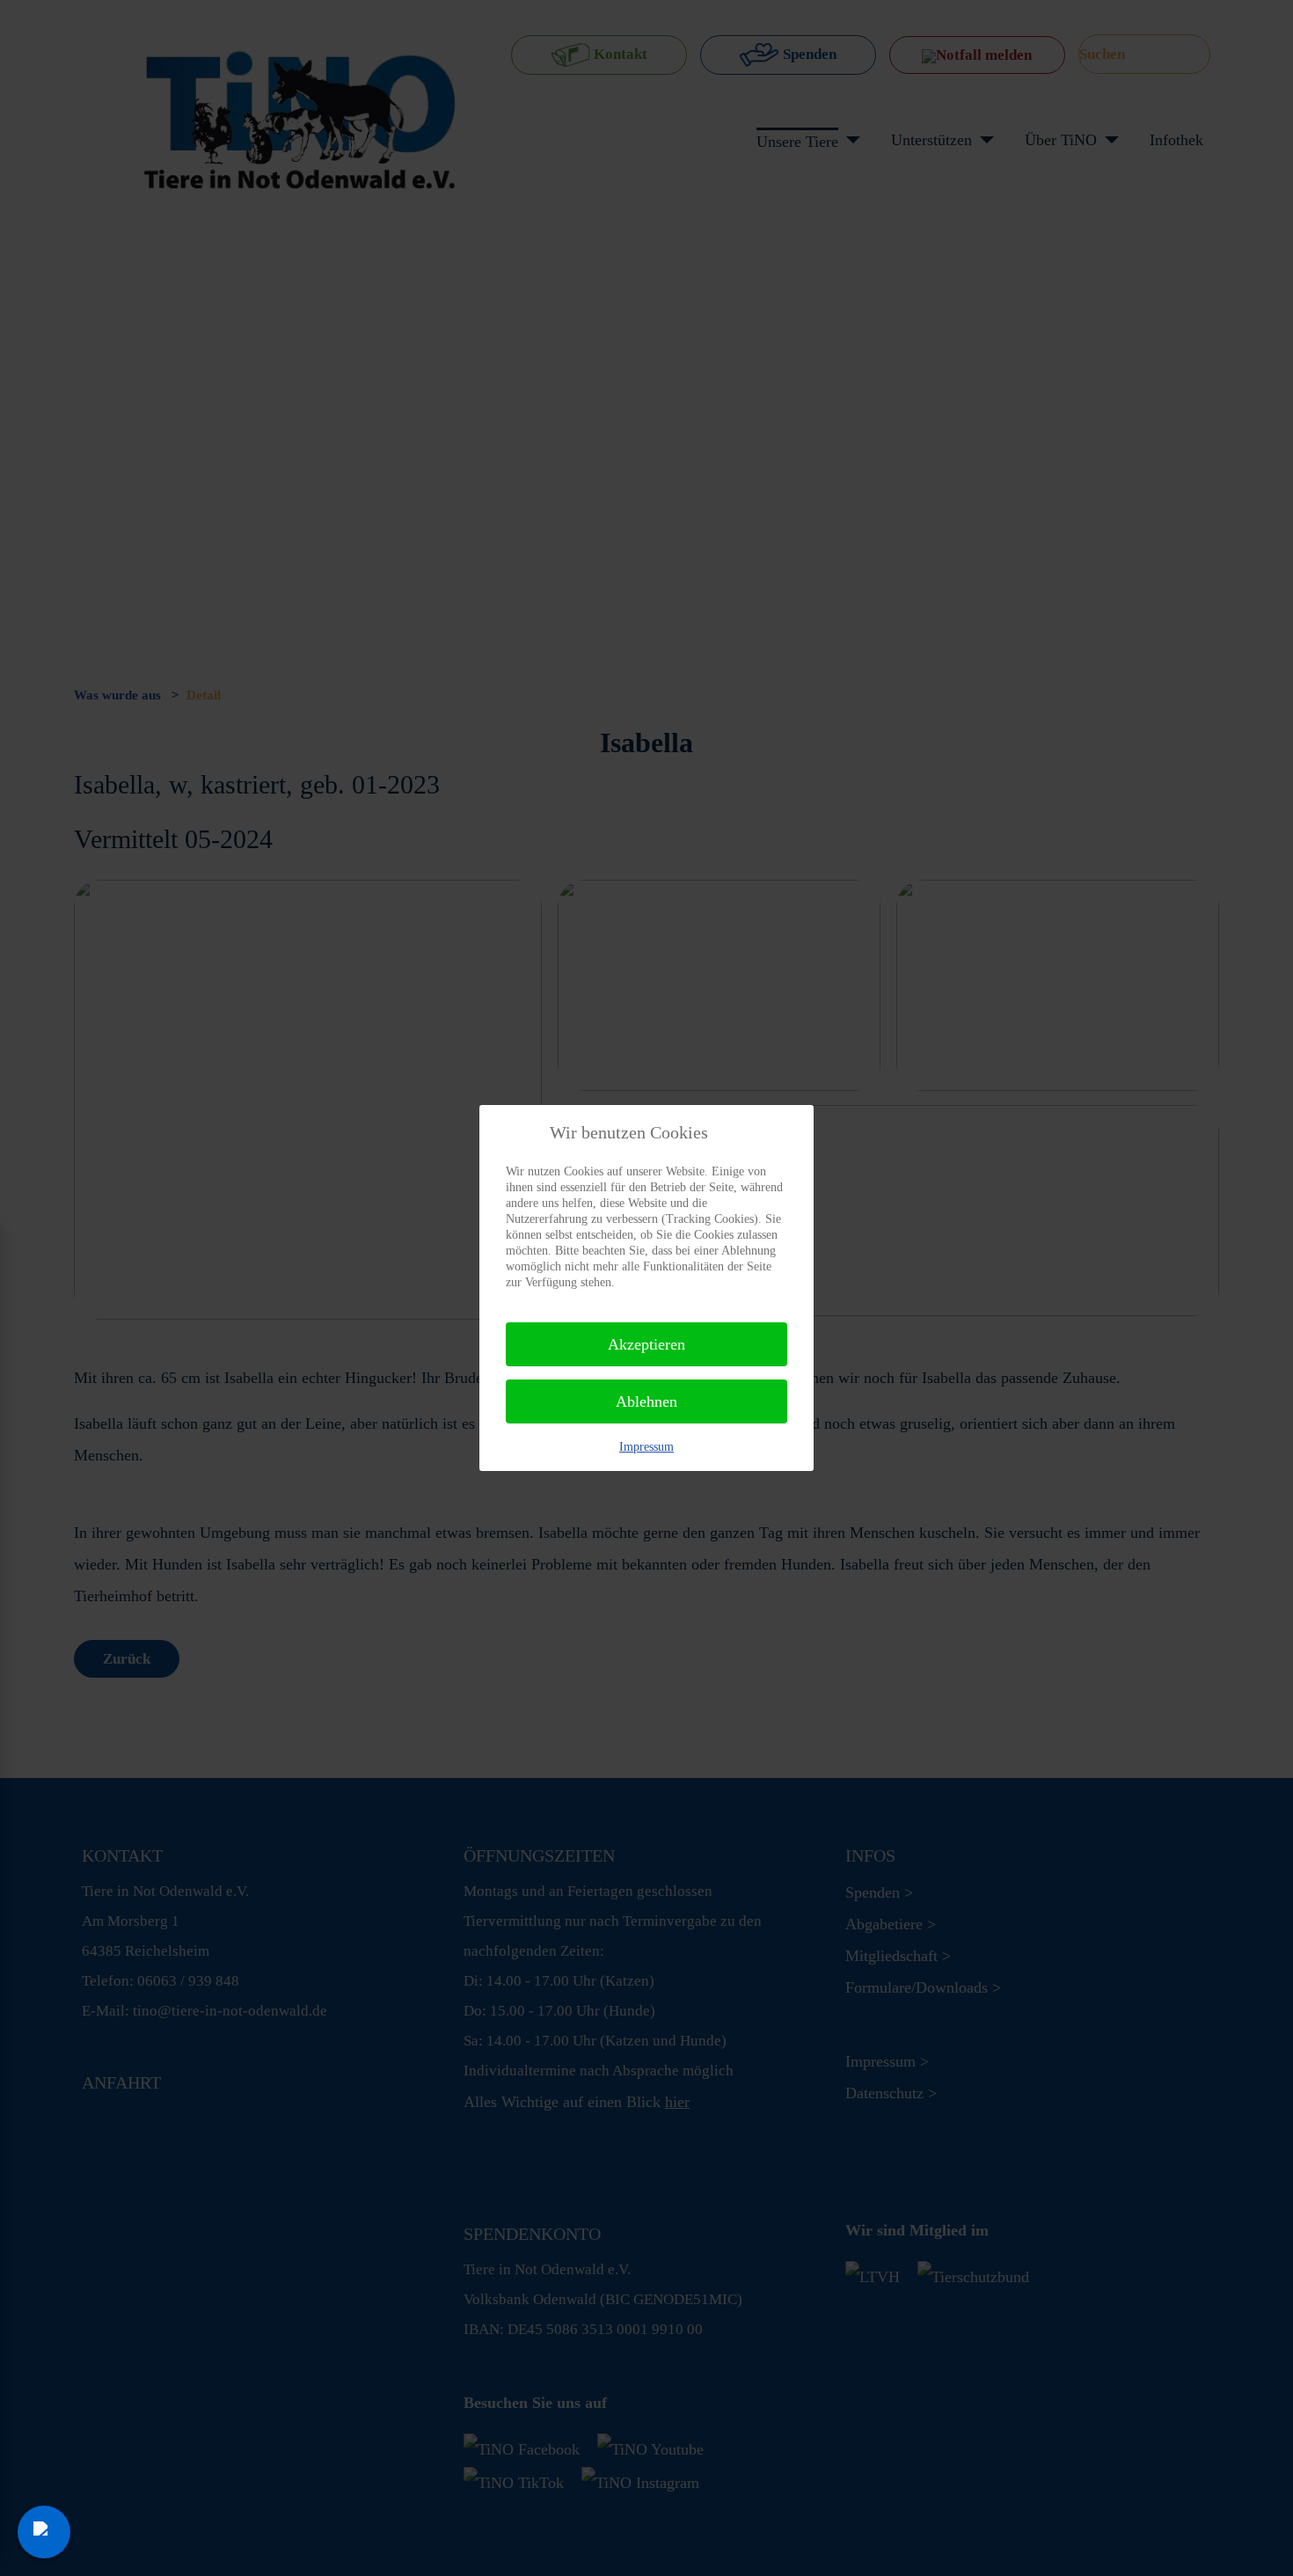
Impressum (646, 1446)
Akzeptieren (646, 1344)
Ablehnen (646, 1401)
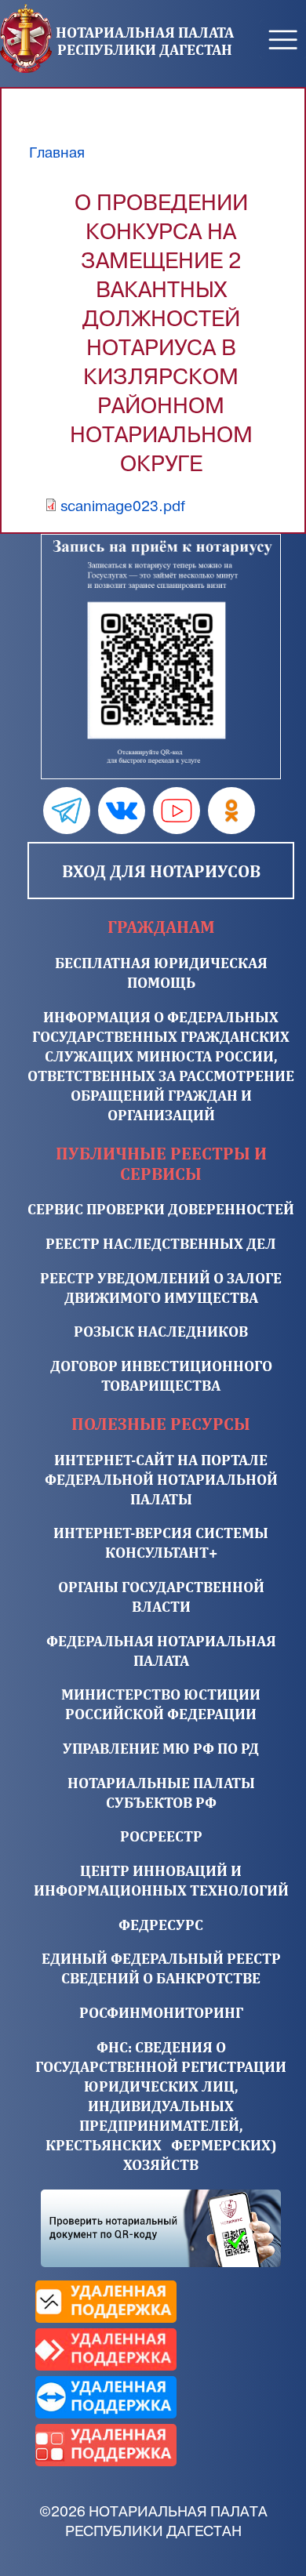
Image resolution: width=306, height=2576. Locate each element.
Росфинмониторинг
--------
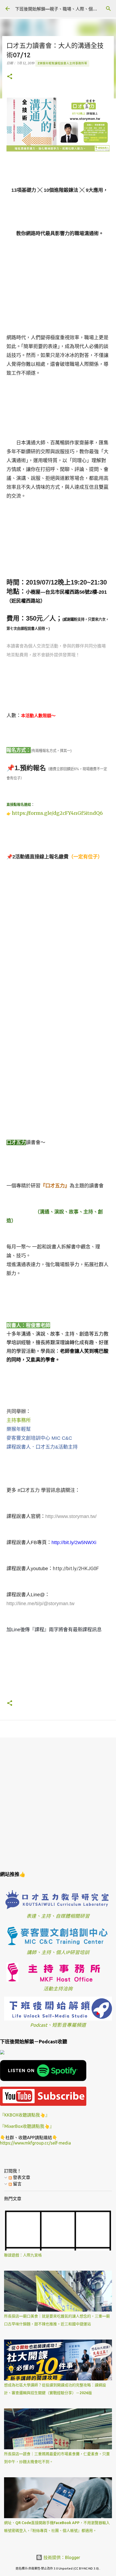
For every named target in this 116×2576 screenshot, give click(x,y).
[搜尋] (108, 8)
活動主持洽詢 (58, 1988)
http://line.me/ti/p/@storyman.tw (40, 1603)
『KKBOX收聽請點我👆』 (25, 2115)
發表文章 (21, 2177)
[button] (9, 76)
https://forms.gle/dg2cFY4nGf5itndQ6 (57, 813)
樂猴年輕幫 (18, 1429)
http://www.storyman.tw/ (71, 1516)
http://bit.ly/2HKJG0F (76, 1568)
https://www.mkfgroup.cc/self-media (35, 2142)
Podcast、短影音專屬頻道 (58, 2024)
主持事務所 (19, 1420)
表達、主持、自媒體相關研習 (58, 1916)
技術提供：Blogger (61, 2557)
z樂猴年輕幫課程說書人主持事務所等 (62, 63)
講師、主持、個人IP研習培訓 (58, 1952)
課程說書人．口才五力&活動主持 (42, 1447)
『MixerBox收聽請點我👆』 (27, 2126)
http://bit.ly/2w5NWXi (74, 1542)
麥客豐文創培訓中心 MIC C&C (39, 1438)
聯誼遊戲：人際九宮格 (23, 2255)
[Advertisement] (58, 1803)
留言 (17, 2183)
--------
Your assignment: Please find each line in the records above that holds the word "storyman", and copy it.

Written response:
http://line.me/ti/p/@storyman.tw (40, 1603)
http://www.storyman.tw/ (71, 1516)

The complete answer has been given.